In spite of the foregoing provisions, the taxpayers contend that they are entitled to depreciation for the year 1944 under ordinary rules. In support of this claim they argue that Section 127 was merely intended to relieve taxpayers of the burden of proving the loss of property coming under enemy control and that they will be bound by its terms only when they elect to be so bound. This contention seems to be answered by subsection (c) of Section 127, which provides in certain situations for a tax upon the recovery of the property, and makes explicit reference to cases when a war loss is not claimed by the taxpayer, or, to use the words of the statute itself, to cases when the war loss is merely "allowable." The scheme of Section 127(c) is further elaborated in Section 127(d), which provides a new basis for the property upon its recovery, again making explicit reference in the same way to situations where a war loss was not claimed by the taxpayer. It is clear from the sections we have referred to that a taxpayer's property is deprived of its basis in the year it is "deemed" lost, whether or not he claims a loss. Accordingly no basis for depreciation can exist until the taxpayer recovers back his property, an event which in the case before us concededly had not occurred by 1944. Although the statute nowhere in terms forbids the use of depreciation, we think that in the event of a war loss the employment of depreciation before recovery would be wholly inconsistent with the treatment of recoveries under Sections 127(c) and 127(d). It may be that in enacting Section 127 Congress had primarily in view relief of the taxpayer from the burden he was then under of proving irrevocable loss of his property. Nevertheless, it chose to set up a comprehensive system for dealing with war losses, perhaps in part for reasons of simplicity and administrative efficiency, which seems wholly inconsistent with the allowance of depreciation prior to recovery of lost property.
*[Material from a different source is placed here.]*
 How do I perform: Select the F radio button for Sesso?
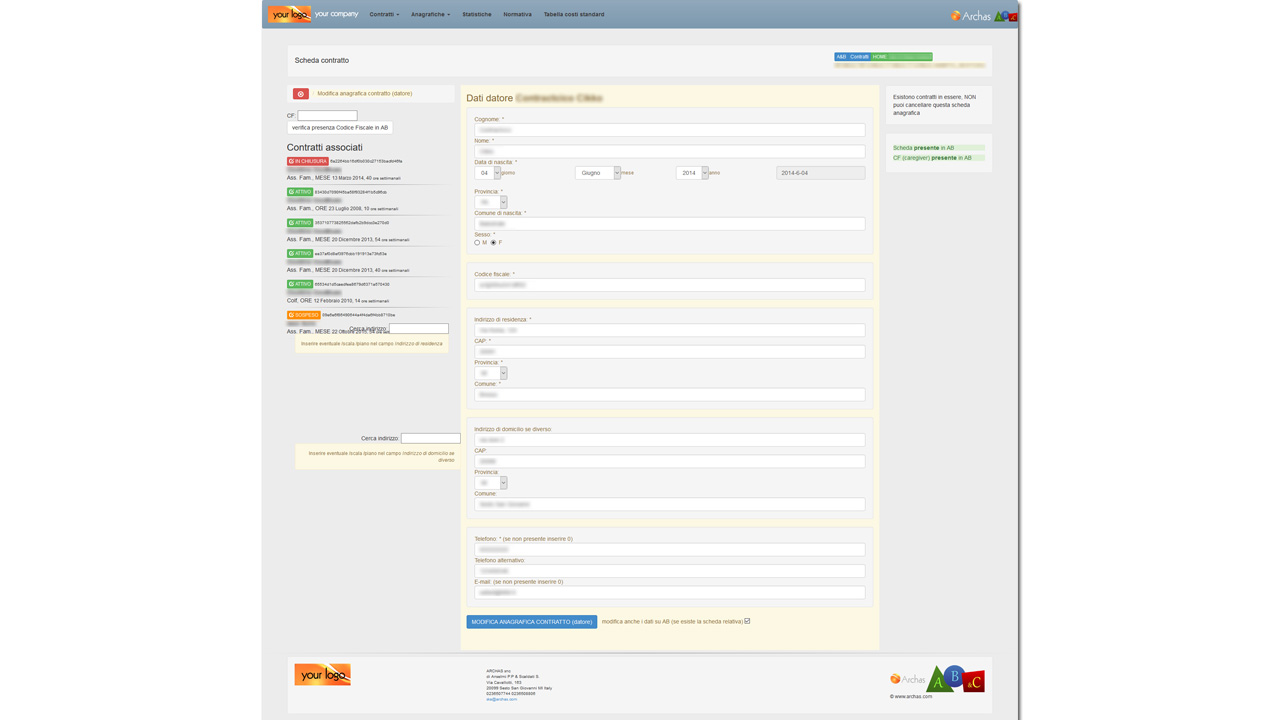[493, 243]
The second question raised on this appeal is whether Section 127, as construed by the Tax Court, involves an unconstitutional exercise of legislative power because it might in certain circumstances impose a tax on the appreciation of capital assets, an event which taxpayers claim cannot give rise to taxable income. This objection was not raised before the Tax Court and cannot be regarded as in issue before us now, since the present case does not involve the question whether, and to what extent, the property might have been taxable when recovered in 1945. As we construe the statute it merely requires the taxpayers to take any deduction they may seek by way of a war loss, and not by way of depreciation. Even were the issue before us the return to the taxpayers in 1945 of property in territory which passed under the control of the enemy in 1941 would not, in our opinion, present the kind of augmentation of assets which is found where they merely appreciate in value between different dates. Without meaning to suggest that we think taxation of appreciation would ever be unconstitutional, we do not see how taxation of such a windfall as the taxpayers received when the Japanese ceased to claim their property in 1945 could be regarded as beyond the power of Congress.
The order of the Tax Court is affirmed.